Start of Extracted entries
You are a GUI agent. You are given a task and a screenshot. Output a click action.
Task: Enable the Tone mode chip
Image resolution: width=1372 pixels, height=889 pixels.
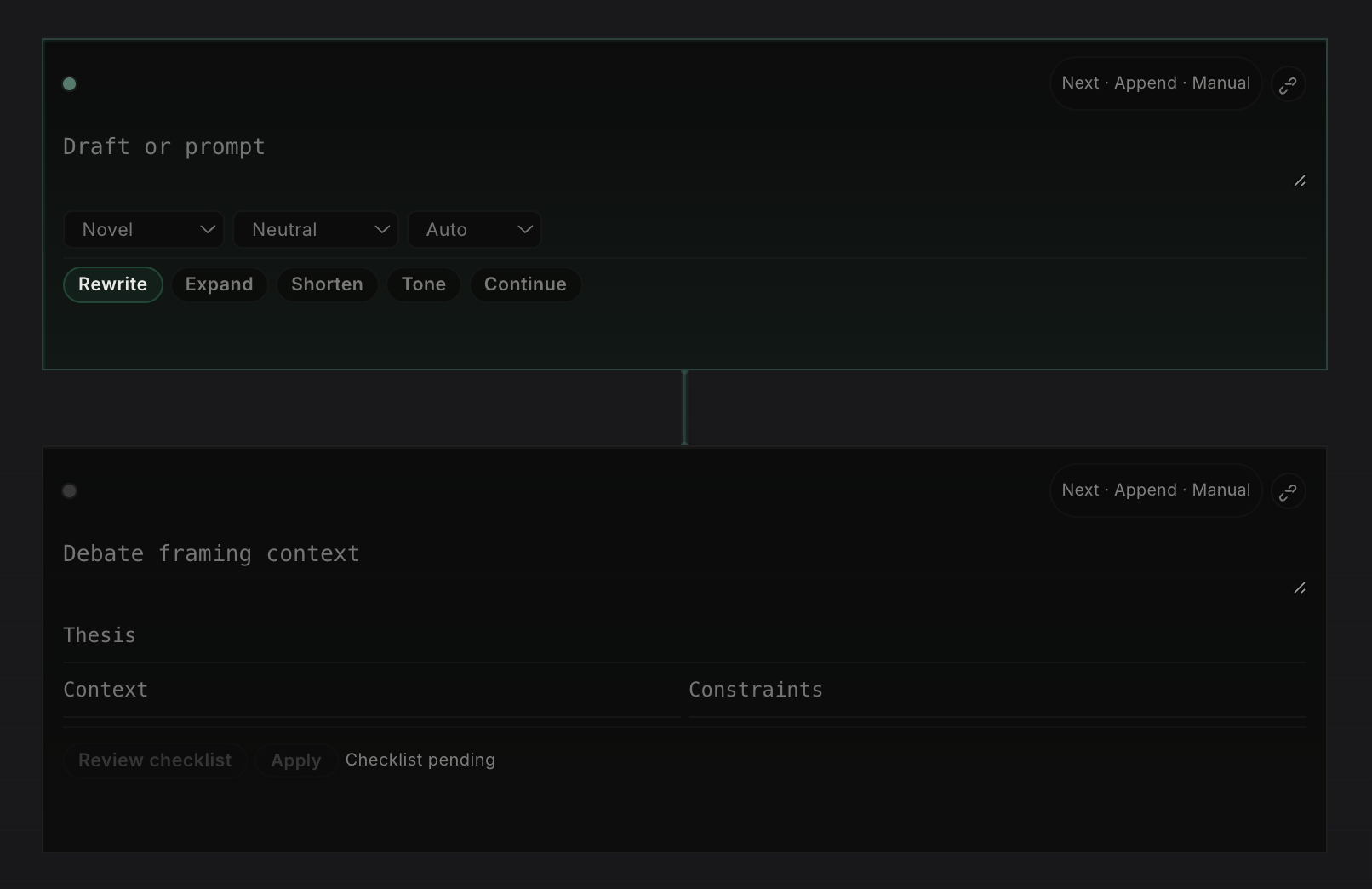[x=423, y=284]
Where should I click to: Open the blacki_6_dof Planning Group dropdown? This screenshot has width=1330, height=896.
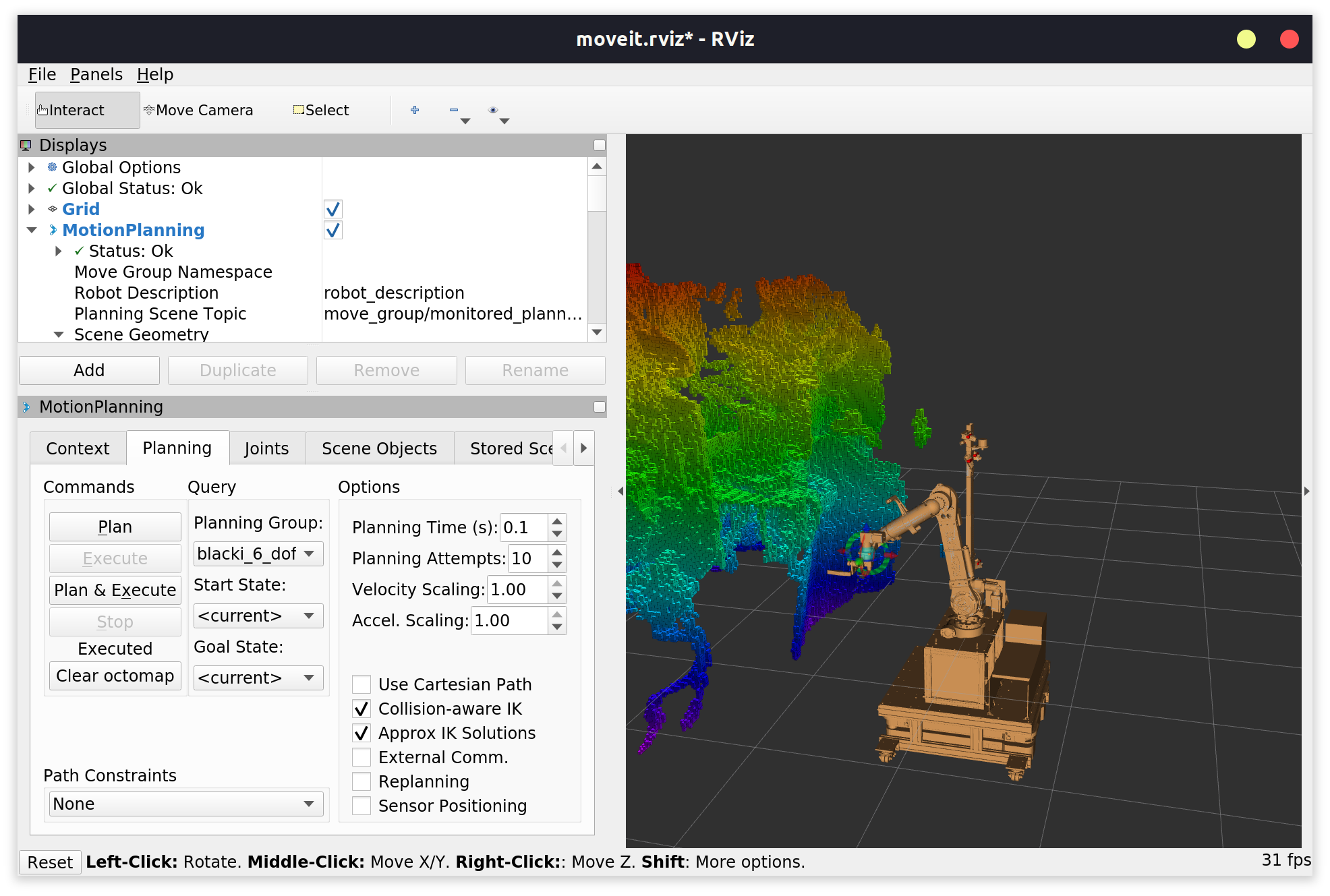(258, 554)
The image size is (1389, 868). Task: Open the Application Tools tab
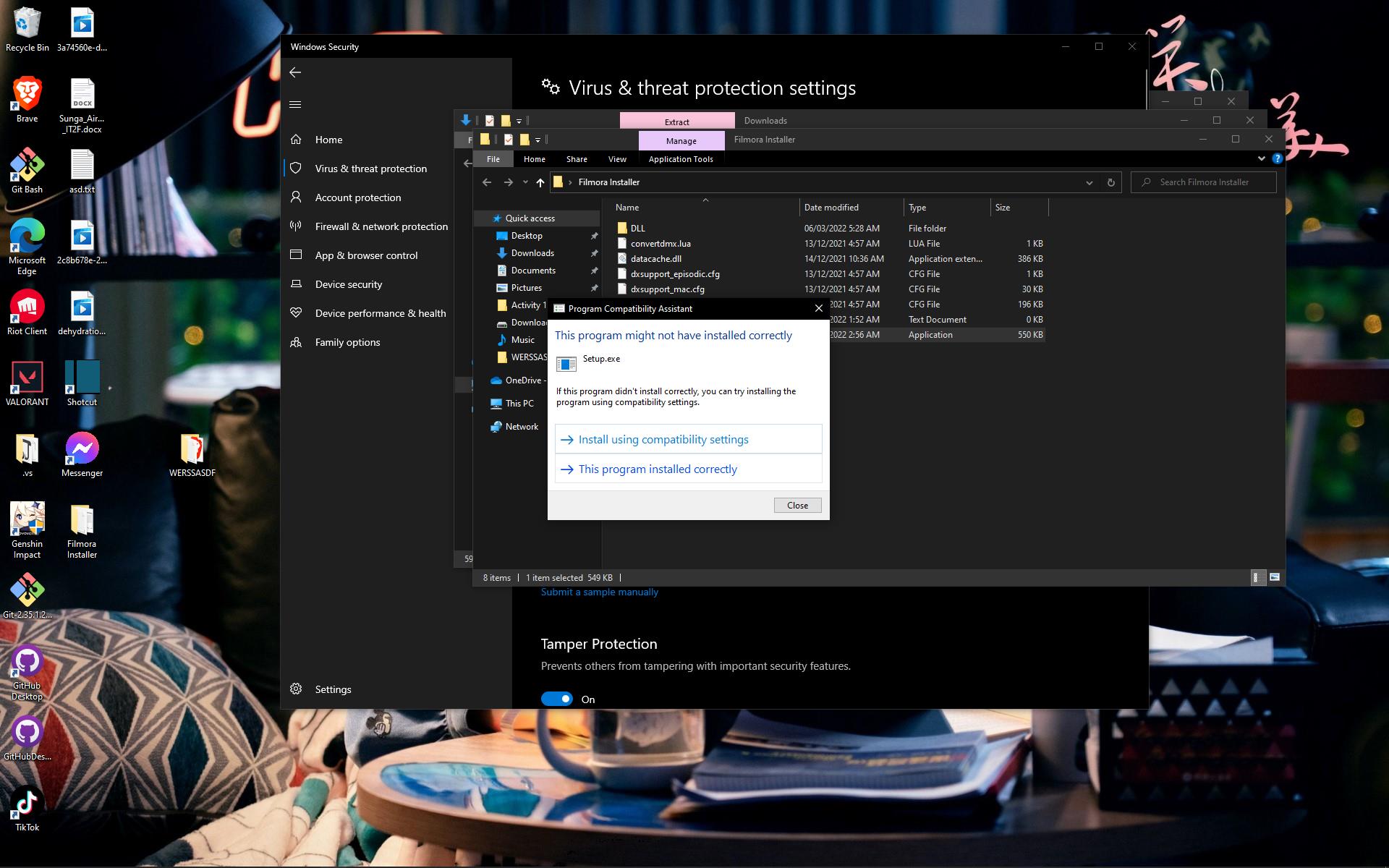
End of Extracted entries
■ **Your task**:
Only the lines from the line with "Where should I" through the end of the entries above, copied exactly and with both ends included, belong in the response; the pictures do not.

■ **Answer to the problem**:
Where should I click to: Open the blacki_6_dof Planning Group dropdown? This screenshot has width=1330, height=896.
(258, 554)
The image size is (1389, 868). Task: Open the Application Tools tab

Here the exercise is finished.